### Problem:
Copy out, from the data below, each line in which the word "computer" occurs.

### Dataset entries:

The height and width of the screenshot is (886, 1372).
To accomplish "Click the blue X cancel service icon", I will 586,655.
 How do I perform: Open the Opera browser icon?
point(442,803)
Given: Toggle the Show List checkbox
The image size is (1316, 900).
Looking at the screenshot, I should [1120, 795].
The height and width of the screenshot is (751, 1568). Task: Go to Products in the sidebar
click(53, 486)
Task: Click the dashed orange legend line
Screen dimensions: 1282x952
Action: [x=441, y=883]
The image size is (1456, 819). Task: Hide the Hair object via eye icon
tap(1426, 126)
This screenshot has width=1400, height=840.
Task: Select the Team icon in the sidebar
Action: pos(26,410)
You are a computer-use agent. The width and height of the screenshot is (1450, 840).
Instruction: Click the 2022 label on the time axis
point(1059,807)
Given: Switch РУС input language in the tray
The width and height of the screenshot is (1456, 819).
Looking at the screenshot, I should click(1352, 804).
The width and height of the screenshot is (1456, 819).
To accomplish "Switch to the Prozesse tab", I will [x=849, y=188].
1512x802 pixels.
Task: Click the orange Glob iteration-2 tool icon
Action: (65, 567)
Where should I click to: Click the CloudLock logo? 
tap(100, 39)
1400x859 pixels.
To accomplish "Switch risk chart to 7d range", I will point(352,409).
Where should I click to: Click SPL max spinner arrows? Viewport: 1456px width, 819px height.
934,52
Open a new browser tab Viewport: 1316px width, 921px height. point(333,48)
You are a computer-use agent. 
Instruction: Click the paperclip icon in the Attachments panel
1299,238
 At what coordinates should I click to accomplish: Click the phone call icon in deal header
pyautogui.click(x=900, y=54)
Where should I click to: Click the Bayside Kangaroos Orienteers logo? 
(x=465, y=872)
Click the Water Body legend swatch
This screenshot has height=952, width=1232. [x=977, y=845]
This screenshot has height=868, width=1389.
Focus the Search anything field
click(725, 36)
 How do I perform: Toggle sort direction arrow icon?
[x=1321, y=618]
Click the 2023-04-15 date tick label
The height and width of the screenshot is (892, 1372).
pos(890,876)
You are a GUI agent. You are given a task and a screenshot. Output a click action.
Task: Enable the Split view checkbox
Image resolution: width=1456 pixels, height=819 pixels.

### Answer space:
You are a computer-use agent. The width and height of the screenshot is (1450, 840).
You are a computer-use agent. 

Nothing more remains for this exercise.